Deficient Nursing Homes Listed

The federal Centers for Medicare & Medicaid Services (CMS) has released the complete list of U.S. nursing homes that have failed to meet safety and quality standards for care.
The list, which identifies 131 “Special Focus Facilities” that require additional oversight, follows the release in November 2007 of a list of 54 such facilities. At that time, CMS came under intense criticism for making public only a partial list of Special Focus Facilities while sharing the full list with three associations representing the nursing home industry. (See “Feds Publish List of 54 Poorest-Performing Nursing Homes.”)

CMS created the Special Focus Facility initiative in 1998 in response to the number of facilities that were consistently providing poor quality of care. Those facilities were periodically instituting enough improvement so that they would pass one survey, only to fail the next for many of the same problems as before. Facilities with this compliance history rarely addressed underlying systemic problems that were giving rise to repeated cycles of serious deficiencies.
Serious deficiencies include such things as failing to give residents their medications in the correct dose at the correct time, not taking steps to prevent abuse or neglect, inappropriate use of restraints and failure to prevent or properly treat bed sores.

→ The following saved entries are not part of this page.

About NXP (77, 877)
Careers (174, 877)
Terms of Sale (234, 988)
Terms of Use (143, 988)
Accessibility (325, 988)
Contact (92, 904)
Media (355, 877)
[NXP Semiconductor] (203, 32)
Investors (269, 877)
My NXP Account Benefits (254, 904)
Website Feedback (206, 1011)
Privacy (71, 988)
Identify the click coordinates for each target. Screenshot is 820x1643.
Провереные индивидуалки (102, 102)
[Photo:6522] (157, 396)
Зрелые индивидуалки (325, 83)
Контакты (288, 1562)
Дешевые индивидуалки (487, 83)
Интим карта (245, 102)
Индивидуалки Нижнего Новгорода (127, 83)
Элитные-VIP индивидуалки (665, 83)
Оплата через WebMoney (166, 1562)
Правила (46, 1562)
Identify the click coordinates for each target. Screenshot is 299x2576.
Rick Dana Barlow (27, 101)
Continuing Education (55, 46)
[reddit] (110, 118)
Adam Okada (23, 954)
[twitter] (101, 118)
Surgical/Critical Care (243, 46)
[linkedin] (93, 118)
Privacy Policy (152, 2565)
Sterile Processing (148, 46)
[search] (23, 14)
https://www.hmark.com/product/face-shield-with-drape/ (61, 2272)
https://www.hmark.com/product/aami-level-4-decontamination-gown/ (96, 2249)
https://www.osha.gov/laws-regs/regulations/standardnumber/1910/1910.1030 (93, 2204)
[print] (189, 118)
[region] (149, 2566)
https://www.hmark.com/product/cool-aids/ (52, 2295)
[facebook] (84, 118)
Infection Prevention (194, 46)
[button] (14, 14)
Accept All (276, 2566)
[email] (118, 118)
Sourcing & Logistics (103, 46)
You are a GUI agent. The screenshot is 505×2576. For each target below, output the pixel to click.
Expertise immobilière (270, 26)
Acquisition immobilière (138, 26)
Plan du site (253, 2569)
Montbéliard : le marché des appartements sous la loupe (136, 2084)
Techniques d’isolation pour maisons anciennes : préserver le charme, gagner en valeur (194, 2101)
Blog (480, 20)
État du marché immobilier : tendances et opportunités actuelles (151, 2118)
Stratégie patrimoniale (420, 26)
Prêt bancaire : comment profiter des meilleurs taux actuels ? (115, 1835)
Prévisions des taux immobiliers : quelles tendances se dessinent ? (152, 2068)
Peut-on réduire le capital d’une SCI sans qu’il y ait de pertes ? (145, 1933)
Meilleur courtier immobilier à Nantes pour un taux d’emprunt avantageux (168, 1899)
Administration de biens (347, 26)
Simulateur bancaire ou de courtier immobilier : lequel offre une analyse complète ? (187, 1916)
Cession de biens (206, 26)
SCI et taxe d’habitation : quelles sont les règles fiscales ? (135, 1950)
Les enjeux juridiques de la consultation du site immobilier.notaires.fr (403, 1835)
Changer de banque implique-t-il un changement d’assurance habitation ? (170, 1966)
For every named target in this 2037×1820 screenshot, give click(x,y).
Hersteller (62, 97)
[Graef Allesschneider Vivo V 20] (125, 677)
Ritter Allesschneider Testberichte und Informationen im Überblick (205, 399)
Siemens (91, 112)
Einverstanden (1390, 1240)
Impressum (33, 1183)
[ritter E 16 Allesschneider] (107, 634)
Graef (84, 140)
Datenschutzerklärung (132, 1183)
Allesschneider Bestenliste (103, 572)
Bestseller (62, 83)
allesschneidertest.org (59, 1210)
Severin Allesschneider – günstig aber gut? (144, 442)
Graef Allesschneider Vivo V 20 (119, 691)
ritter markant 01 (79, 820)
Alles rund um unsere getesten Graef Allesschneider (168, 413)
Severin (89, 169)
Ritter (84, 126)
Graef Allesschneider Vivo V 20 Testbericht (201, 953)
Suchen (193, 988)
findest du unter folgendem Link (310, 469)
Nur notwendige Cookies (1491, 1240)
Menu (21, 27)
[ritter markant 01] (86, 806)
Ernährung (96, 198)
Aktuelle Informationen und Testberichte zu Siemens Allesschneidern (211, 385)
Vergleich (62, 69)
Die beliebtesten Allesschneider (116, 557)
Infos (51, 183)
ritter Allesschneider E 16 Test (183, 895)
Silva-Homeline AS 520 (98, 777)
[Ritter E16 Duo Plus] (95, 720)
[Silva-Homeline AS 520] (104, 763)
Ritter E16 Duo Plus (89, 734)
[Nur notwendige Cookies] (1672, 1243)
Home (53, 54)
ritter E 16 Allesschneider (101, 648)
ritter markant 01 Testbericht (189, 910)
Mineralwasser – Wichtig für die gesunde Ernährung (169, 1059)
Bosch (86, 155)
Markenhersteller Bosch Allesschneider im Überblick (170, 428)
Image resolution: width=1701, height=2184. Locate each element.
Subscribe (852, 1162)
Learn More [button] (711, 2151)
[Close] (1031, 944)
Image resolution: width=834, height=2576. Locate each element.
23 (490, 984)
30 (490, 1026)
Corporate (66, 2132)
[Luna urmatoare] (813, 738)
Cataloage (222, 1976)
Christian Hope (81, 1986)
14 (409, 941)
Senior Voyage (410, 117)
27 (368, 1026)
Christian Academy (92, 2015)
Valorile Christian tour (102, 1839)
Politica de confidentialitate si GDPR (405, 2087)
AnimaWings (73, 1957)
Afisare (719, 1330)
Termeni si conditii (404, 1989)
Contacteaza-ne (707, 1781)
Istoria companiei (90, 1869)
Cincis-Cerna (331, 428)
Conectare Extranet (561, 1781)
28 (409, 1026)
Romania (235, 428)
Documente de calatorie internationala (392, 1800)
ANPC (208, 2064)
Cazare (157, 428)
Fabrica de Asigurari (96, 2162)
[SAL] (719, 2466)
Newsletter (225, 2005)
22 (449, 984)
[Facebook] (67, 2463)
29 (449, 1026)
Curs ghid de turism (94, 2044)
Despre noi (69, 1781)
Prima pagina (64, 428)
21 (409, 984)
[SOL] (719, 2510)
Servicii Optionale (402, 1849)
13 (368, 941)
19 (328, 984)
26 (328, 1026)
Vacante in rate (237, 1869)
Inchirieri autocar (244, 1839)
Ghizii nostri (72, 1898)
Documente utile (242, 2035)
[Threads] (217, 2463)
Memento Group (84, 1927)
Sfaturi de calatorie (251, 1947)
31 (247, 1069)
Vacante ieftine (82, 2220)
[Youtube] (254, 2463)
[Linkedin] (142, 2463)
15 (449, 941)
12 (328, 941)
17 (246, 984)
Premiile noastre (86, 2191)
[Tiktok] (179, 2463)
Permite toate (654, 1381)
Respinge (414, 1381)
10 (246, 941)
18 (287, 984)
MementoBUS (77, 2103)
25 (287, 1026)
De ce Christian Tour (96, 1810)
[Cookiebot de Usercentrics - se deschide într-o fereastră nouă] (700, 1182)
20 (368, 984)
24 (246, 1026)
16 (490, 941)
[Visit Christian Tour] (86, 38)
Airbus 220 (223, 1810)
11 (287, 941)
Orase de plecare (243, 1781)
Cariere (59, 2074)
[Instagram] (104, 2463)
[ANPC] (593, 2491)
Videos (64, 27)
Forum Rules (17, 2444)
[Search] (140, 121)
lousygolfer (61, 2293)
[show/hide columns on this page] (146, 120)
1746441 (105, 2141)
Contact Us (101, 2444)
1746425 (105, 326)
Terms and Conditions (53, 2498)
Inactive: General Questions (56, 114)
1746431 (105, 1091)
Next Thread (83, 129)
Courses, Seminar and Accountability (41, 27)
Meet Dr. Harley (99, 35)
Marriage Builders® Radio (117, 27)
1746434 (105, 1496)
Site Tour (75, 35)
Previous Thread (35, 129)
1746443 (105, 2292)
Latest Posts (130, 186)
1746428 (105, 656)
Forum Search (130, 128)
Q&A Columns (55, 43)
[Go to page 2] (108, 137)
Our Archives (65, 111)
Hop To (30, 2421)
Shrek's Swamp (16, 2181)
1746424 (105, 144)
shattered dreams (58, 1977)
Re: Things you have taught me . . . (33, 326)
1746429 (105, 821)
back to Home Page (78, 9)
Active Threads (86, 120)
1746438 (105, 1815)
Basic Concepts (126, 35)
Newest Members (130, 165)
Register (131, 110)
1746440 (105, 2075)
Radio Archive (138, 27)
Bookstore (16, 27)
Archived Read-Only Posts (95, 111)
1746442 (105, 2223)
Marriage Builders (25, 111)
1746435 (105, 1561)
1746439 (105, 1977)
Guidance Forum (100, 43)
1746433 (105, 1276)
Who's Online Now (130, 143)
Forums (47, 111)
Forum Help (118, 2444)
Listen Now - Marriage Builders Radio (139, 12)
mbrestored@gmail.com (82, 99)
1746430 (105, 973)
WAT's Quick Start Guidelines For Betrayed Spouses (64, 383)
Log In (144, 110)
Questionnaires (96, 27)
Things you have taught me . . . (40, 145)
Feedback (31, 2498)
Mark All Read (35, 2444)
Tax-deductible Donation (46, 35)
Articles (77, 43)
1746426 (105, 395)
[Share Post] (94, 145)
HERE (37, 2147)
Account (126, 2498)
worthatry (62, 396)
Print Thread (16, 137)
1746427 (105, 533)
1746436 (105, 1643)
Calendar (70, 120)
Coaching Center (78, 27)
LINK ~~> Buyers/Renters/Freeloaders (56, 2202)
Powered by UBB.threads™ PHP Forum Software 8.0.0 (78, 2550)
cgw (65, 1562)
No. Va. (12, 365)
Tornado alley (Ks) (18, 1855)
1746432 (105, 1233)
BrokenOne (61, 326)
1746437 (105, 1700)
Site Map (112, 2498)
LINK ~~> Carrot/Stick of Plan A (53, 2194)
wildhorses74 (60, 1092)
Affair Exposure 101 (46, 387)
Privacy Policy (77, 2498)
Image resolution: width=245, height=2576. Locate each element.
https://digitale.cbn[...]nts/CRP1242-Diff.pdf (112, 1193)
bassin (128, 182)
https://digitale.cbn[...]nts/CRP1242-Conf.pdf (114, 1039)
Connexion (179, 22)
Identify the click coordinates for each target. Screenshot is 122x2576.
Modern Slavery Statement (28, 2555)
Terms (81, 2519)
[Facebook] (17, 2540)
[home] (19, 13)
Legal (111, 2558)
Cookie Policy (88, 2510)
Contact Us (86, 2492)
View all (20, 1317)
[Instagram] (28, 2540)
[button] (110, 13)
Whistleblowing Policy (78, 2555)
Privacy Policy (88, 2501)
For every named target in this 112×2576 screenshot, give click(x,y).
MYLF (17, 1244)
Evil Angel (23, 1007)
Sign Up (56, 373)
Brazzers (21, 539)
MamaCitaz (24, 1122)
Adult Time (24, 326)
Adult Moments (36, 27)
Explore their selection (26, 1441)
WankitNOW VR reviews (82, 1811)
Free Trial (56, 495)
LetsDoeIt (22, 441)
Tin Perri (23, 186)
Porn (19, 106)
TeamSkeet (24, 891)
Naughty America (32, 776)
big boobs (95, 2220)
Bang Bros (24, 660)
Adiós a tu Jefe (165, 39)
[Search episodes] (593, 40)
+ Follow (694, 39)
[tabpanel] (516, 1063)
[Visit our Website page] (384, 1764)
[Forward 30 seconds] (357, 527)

Once a facility is selected as a Special Focus Facility, state survey agencies are responsible for conducting twice the number of standard surveys and, according to CMS, will apply progressive enforcement until the nursing home either significantly improves and is no longer identified as a Special Focus Facility, is granted additional time due to promising developments, or is terminated from Medicare and/or Medicaid.

Angela Brice-Smith, Deputy Director the Survey and Certification Group at CMS, told the National Citizens’ Coalition for Nursing Home Reform that the list will be updated on a quarterly basis, and that names of the Special Focus Facilities will be kept on the CMS Web site for six months indicating their status. CMS is working on a modification to its Nursing Home Compare site that will link users to the list from a Special Focus Facility’s site. Brice-Smith said there are no plans to release the larger list of facilities whose names are provided to states as candidates for the Special Focus Facility status.

CMS seems to suddenly be on a crusade to identify suspect nursing homes. It recently released the names of thousands of nursing homes across the country that don’t meet federal standards in rates of using patient restraints or preventing bedsores.